▸ **PROBLEM**:
Can you rewrite the listing below with every "widget" changed to "component" and nothing else altered? Leave the pictures out of your answer.

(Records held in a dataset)
* BEGIN *

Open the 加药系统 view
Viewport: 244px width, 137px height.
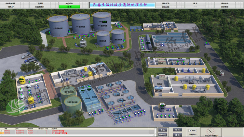coord(69,3)
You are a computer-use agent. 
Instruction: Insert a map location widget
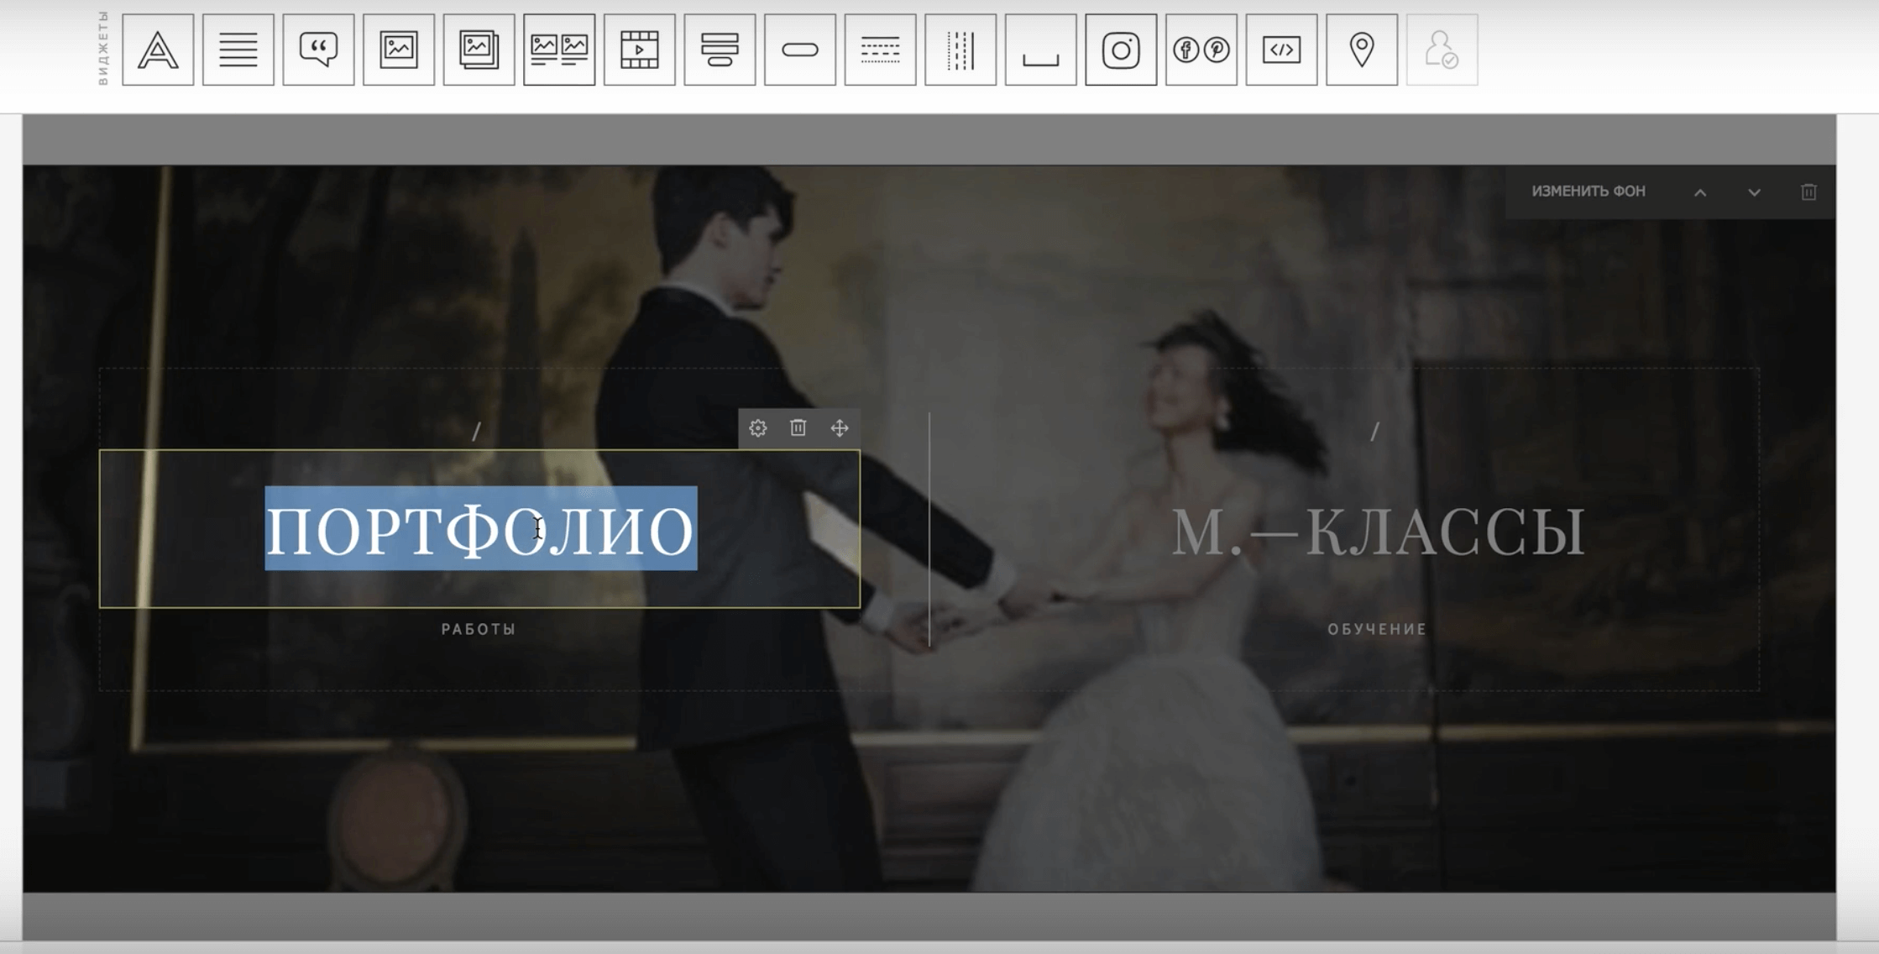(x=1361, y=50)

* END *

▸ **OUTPUT OF THE TASK**:
Open the 加药系统 view
Viewport: 244px width, 137px height.
coord(69,3)
You are a computer-use agent. 
Instruction: Insert a map location component
(x=1361, y=50)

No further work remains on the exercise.